Kafka

Kafka - Cluster Architecture

Kafka - Cluster Architecture

Kafka is based on commit logs and stores key-value pairs or messages that come from Producers. Producers send data to Kafka brokers and they are essentially the publishers of messages. 

A stream of messages is known as a Topic that stores data of a particular category. These Topics may be split into Partitions and within each partition, the messages are indexed using a timestamp.

Each partitioned message contains a unique sequence id named Offset. Partitions have backups known as Replica which are primarily used to prevent loss of data. They do not read or write data. 

The processing of streams occurs through Kafka Streams API which allows consumption of data from Kafka in Java applications and then writes results back to Kafka. 

Kafka runs on clusters with one or more servers. These servers are also known as Brokers and are responsible for the maintenance of the published data. The partitions are distributed across nodes and replicated to brokers. Each broker may contain zero partitions per topic. 

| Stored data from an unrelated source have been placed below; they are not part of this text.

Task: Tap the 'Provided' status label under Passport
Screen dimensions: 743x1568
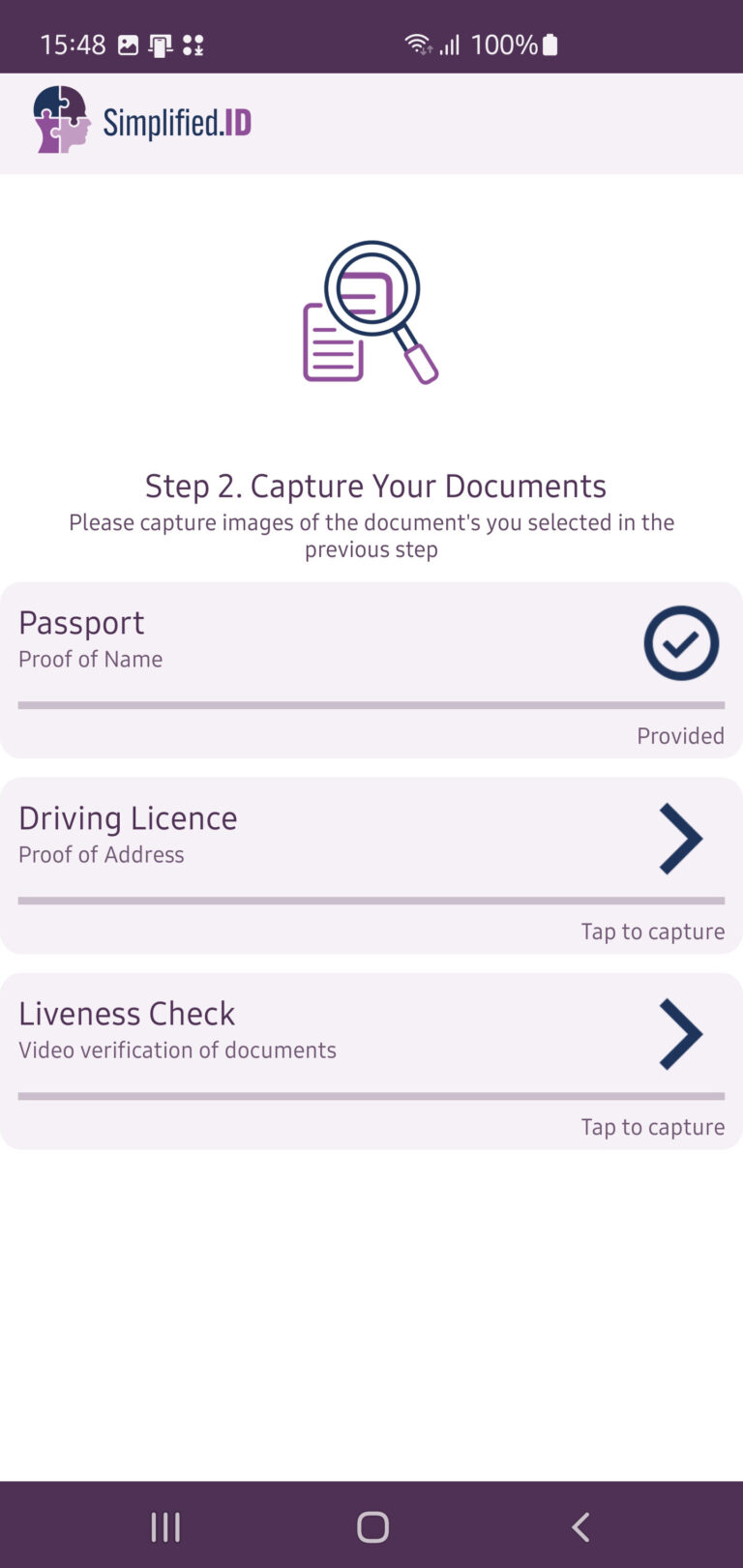Action: point(680,736)
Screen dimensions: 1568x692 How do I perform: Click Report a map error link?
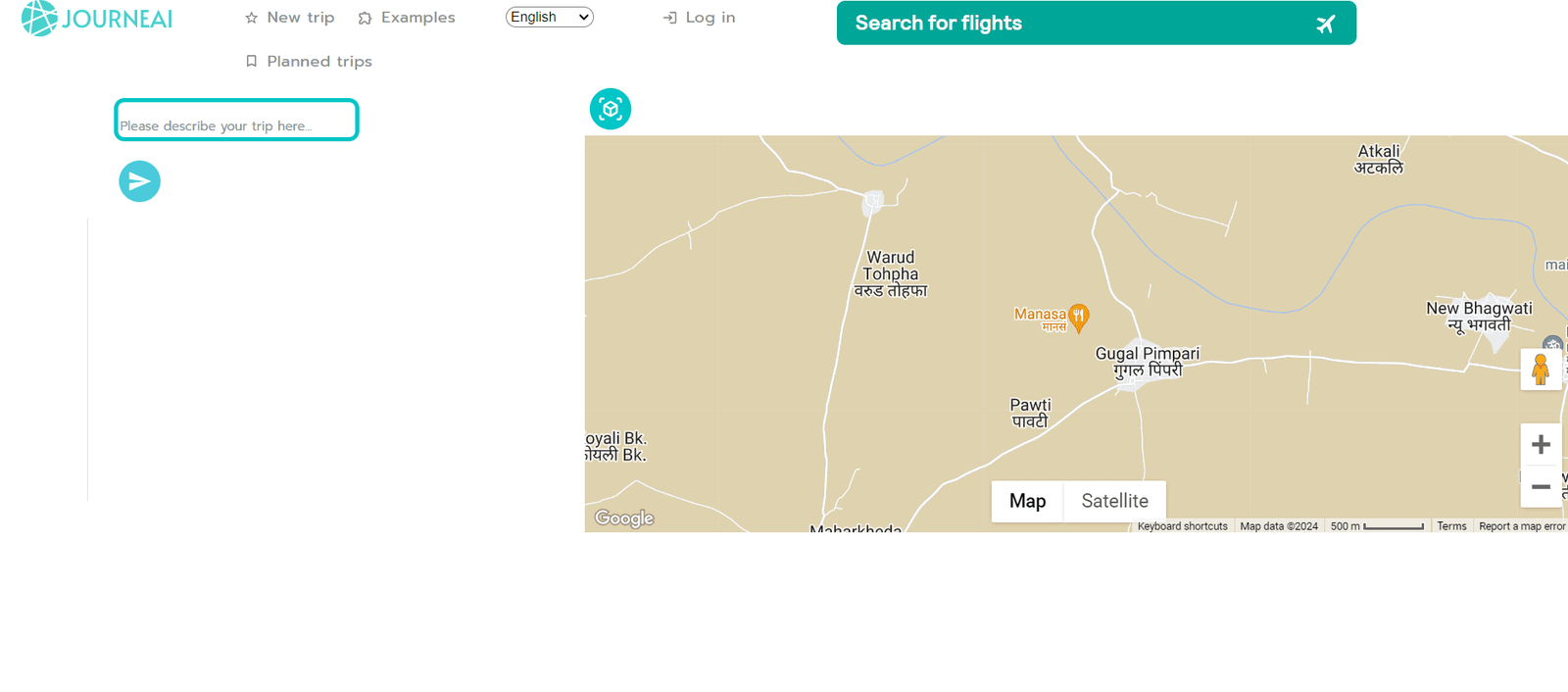point(1522,526)
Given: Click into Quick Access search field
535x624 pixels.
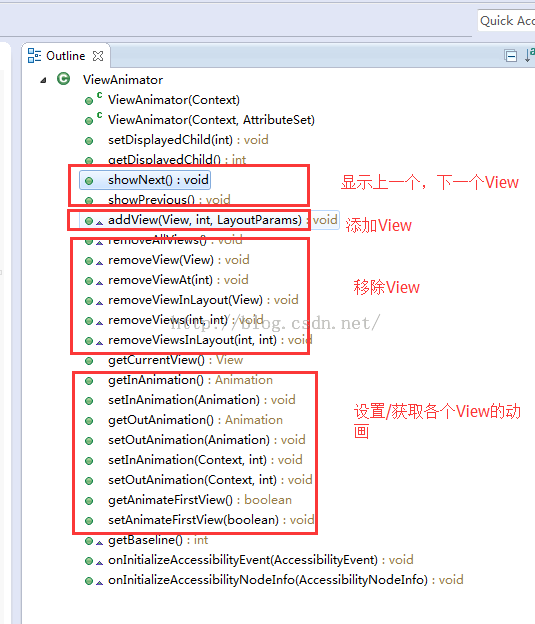Looking at the screenshot, I should (506, 20).
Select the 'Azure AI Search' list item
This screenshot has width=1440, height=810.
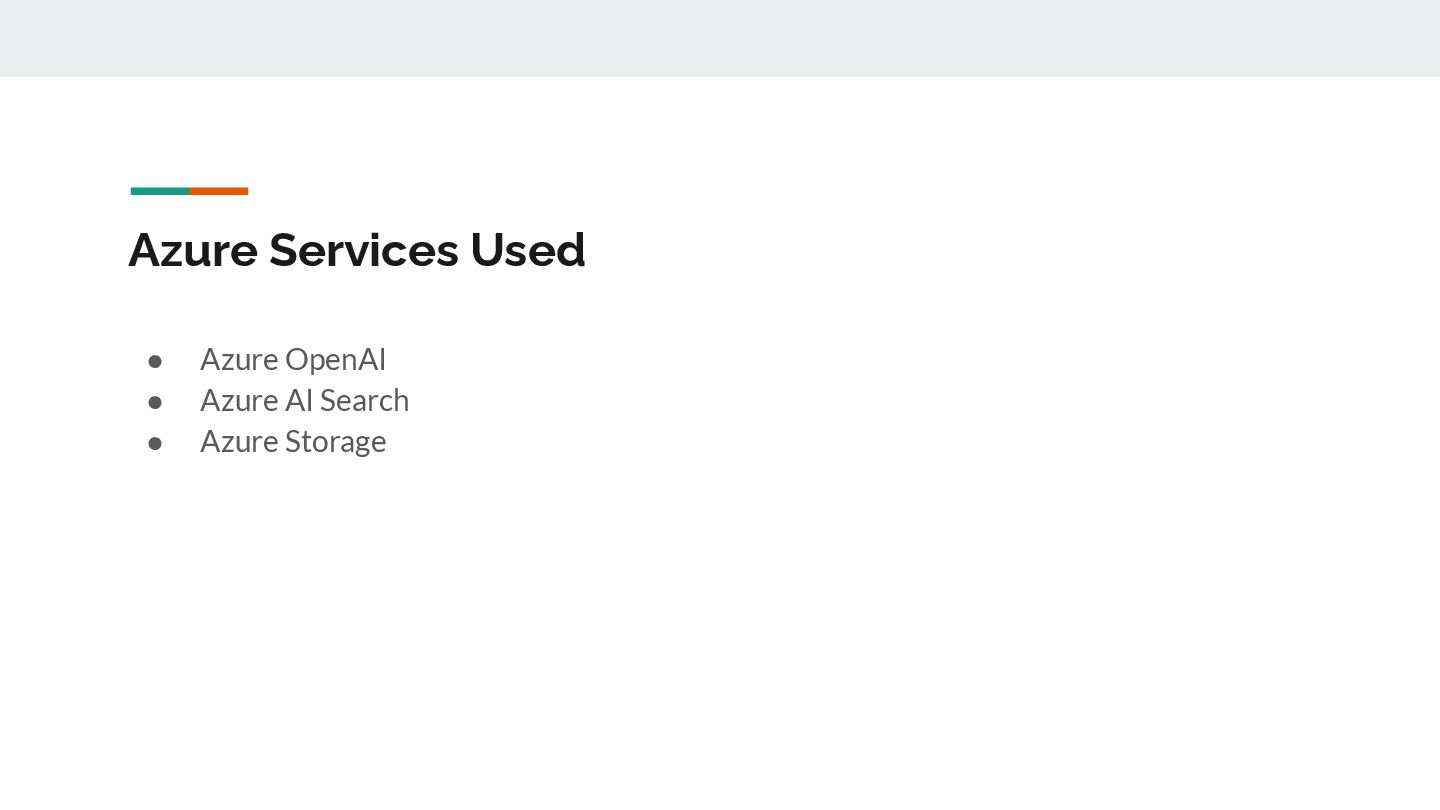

Consumers consume published messages by reading data from brokers and subscribes to topics. Each partition consists of a Leader - the node responsible for all reads and writes for that particular partition. A follower node refers to the node that follows the instructions laid out by the Leader. If a Leaders fails, one of the Followers will take their place.    

This architecture allows Kafka to work efficiently and tolerate faults without downtime. This is why Kafka offers a better replacement to the traditional messaging systems such as Advanced Message Queuing Protocol (AMQP) and Java Message Service (JMS) among others. 

 

A Kafka cluster consists of more than one broker with their respective partitions. While a single Kafka cluster is beneficial for local developments, multiple clusters offer several advantages to ease the work.

These include -

  • Isolation of types of data 

Multiple clusters allow users to easily fetch or segregate data from various brokers.

  • Isolation for security 

Security measures offered by Apache Kafka enable the storage of a large amount of data in separate data centers with individual security requirements. 

  • Multiple Data centers

With multiple data centers, the recovery of data in an event of a disaster is easy. The data is copied by the data centers so that if a crash or any unwanted event happens, the data can be recovered.